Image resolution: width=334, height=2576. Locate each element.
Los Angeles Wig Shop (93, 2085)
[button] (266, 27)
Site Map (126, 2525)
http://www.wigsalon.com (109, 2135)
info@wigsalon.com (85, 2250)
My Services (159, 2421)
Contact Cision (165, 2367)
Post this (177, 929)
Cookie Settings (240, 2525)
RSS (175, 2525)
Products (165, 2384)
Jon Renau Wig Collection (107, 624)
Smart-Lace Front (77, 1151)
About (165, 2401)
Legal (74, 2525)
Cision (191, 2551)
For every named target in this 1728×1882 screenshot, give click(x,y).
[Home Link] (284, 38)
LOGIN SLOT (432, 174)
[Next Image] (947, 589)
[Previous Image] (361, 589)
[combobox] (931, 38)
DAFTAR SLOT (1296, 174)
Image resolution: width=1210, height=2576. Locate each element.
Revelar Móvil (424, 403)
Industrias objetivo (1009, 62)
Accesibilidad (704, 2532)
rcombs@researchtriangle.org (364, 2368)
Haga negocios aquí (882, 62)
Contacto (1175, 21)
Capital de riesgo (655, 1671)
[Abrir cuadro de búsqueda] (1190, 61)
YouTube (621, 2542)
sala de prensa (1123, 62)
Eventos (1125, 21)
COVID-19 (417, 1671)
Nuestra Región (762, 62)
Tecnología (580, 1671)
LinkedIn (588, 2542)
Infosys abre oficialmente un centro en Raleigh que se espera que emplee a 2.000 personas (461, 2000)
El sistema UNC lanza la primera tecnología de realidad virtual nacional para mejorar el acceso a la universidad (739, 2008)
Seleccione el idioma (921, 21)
□ □ □ □
## Task objective
Quote the records above from their first line through the line containing "For every named", both ends included.

## Your solution
Image resolution: width=334, height=2576. Locate each element.
Los Angeles Wig Shop (93, 2085)
[button] (266, 27)
Site Map (126, 2525)
http://www.wigsalon.com (109, 2135)
info@wigsalon.com (85, 2250)
My Services (159, 2421)
Contact Cision (165, 2367)
Post this (177, 929)
Cookie Settings (240, 2525)
RSS (175, 2525)
Products (165, 2384)
Jon Renau Wig Collection (107, 624)
Smart-Lace Front (77, 1151)
About (165, 2401)
Legal (74, 2525)
Cision (191, 2551)
For every named target in this 1728×1882 screenshot, give click(x,y).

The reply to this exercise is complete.